**Record set**:

※ ※ ※

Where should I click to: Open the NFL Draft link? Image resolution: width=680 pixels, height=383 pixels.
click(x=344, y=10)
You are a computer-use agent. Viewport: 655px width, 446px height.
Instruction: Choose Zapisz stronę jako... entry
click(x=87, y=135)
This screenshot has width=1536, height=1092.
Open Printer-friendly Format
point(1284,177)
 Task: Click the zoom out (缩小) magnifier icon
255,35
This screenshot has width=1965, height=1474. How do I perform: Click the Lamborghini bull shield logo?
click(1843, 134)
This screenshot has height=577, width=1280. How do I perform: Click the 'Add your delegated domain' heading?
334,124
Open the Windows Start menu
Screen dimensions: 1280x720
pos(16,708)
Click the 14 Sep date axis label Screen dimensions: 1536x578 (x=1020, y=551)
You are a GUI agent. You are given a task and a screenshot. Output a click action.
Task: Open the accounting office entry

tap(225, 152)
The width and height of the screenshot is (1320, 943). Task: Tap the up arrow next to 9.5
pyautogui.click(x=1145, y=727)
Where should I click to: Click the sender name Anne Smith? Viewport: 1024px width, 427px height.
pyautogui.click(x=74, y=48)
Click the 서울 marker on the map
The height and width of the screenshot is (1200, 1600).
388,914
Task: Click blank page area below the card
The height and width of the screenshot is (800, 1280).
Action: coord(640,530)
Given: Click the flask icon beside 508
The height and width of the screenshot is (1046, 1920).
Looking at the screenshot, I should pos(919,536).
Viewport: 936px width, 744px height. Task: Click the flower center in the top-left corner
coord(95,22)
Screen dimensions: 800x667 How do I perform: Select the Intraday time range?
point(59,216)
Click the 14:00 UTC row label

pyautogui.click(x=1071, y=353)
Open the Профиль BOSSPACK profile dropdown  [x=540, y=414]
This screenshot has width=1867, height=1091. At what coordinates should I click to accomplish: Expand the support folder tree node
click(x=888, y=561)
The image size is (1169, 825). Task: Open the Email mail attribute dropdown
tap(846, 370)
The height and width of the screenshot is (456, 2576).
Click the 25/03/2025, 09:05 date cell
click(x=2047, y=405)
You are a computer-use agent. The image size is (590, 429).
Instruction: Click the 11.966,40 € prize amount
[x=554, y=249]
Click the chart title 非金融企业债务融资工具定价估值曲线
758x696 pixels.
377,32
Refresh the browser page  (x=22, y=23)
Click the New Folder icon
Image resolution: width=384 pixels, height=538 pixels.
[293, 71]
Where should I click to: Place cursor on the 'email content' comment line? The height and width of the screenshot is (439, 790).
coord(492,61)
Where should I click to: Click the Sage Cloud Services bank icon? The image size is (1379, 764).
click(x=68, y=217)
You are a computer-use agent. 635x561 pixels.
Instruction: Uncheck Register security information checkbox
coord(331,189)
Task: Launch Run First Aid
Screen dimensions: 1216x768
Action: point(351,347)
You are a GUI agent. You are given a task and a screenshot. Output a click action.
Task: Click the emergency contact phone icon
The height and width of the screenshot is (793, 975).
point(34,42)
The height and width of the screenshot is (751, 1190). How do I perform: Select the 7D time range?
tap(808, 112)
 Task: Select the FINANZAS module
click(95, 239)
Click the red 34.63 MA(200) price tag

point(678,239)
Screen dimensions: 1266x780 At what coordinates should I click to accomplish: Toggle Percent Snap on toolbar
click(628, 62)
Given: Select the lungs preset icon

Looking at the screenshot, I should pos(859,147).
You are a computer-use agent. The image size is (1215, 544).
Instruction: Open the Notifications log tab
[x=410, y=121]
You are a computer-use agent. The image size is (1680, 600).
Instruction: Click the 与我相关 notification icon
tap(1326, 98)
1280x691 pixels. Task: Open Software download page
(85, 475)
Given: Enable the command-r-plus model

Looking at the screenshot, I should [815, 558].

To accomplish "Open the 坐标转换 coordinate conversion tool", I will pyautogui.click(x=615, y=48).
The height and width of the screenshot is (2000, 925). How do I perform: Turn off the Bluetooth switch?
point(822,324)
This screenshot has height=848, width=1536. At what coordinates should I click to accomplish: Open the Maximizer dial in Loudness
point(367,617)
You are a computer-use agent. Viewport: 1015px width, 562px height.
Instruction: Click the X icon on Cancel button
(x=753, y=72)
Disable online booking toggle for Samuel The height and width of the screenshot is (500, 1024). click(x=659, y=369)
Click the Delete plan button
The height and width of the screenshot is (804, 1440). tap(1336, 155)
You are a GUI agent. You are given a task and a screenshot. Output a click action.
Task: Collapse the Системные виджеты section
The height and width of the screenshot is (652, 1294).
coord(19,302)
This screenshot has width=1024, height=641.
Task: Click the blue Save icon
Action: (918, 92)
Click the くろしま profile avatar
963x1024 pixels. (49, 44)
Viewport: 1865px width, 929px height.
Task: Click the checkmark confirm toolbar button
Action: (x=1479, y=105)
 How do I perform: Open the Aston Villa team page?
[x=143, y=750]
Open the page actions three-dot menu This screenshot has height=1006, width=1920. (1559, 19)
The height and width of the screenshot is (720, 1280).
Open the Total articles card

※ ※ ※

**Problem to work on**: Transcribe, exactly and without additions, the lines of the records above, beginning with the line that contains "Refresh the browser" and ending with the line that contains "Task: Click the emergency contact phone icon", both included.

**Solution to this task**:
Refresh the browser page  (x=22, y=23)
Click the New Folder icon
Image resolution: width=384 pixels, height=538 pixels.
[293, 71]
Where should I click to: Place cursor on the 'email content' comment line? The height and width of the screenshot is (439, 790).
coord(492,61)
Where should I click to: Click the Sage Cloud Services bank icon? The image size is (1379, 764).
click(x=68, y=217)
You are a computer-use agent. 635x561 pixels.
Instruction: Uncheck Register security information checkbox
coord(331,189)
Task: Launch Run First Aid
Screen dimensions: 1216x768
Action: point(351,347)
You are a GUI agent. You are given a task and a screenshot. Output a click action.
Task: Click the emergency contact phone icon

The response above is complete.